In the records below, find the line that contains "Viewport: 783px width, 575px" and the line that contains "Open the Suche search module", then retype exactly those two lines and every line between them.

#### [Data in this exercise]
■ ■ ■ ■
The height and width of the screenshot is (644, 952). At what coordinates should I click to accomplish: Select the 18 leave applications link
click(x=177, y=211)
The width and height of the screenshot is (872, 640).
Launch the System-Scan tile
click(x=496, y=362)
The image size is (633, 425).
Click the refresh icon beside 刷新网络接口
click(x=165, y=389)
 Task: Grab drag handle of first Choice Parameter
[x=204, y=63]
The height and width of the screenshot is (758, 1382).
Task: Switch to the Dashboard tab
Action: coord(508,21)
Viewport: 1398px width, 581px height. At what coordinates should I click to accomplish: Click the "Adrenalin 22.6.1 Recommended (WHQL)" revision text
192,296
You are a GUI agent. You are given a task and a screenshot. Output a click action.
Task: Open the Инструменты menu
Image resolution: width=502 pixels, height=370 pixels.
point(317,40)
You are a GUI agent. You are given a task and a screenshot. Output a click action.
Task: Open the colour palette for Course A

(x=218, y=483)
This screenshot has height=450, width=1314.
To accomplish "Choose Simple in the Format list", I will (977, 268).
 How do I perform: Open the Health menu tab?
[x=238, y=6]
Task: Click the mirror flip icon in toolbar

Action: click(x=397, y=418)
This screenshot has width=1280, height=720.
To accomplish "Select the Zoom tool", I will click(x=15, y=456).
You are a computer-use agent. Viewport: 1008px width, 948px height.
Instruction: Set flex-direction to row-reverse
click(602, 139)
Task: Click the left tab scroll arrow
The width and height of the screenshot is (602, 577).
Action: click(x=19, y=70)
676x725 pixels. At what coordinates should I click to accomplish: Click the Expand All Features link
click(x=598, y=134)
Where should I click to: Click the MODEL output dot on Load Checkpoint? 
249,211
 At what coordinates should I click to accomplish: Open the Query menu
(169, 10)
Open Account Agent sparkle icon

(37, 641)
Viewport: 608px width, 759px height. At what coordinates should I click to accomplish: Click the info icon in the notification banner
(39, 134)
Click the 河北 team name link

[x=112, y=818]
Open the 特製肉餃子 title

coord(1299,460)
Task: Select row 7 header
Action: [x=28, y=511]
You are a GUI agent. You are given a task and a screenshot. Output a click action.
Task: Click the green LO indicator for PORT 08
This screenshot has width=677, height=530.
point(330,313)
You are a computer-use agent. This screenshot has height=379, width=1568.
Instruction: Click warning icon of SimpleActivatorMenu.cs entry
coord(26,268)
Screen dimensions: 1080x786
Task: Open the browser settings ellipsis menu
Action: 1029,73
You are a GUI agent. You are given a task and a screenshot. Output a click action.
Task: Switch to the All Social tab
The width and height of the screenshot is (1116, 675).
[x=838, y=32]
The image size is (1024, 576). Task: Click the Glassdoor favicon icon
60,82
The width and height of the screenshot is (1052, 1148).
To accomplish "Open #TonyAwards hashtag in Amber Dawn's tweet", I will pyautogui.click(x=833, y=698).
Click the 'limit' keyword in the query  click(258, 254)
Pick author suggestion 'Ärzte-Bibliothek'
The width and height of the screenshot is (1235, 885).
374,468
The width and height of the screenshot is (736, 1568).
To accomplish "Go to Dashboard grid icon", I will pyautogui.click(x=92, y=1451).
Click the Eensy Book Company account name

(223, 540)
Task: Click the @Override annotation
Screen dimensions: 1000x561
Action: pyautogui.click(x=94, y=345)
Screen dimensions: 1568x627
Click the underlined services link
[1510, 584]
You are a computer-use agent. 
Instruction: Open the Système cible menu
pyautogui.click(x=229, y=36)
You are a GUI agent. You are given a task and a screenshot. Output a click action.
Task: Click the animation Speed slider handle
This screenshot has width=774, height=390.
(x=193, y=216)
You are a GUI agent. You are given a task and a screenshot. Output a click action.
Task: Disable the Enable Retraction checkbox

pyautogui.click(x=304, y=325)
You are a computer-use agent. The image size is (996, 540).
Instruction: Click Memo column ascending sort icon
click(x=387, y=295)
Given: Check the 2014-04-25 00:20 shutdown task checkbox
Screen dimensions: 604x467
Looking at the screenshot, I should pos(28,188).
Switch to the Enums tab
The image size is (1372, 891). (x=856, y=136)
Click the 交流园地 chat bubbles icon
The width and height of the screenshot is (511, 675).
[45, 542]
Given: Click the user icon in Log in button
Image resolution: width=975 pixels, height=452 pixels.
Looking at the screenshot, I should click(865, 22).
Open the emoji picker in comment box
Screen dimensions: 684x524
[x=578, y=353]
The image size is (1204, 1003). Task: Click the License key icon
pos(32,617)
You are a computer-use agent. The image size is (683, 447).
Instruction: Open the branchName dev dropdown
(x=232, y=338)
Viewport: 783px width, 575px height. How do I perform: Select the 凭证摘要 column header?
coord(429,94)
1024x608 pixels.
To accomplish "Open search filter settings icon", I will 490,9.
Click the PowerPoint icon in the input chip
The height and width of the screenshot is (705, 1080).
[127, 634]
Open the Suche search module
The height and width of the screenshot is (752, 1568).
■ ■ ■ ■
#### [Result of this exercise]
Viewport: 783px width, 575px height. How do I perform: Select the 凭证摘要 column header?
coord(429,94)
1024x608 pixels.
To accomplish "Open search filter settings icon", I will 490,9.
Click the PowerPoint icon in the input chip
The height and width of the screenshot is (705, 1080).
[127, 634]
Open the Suche search module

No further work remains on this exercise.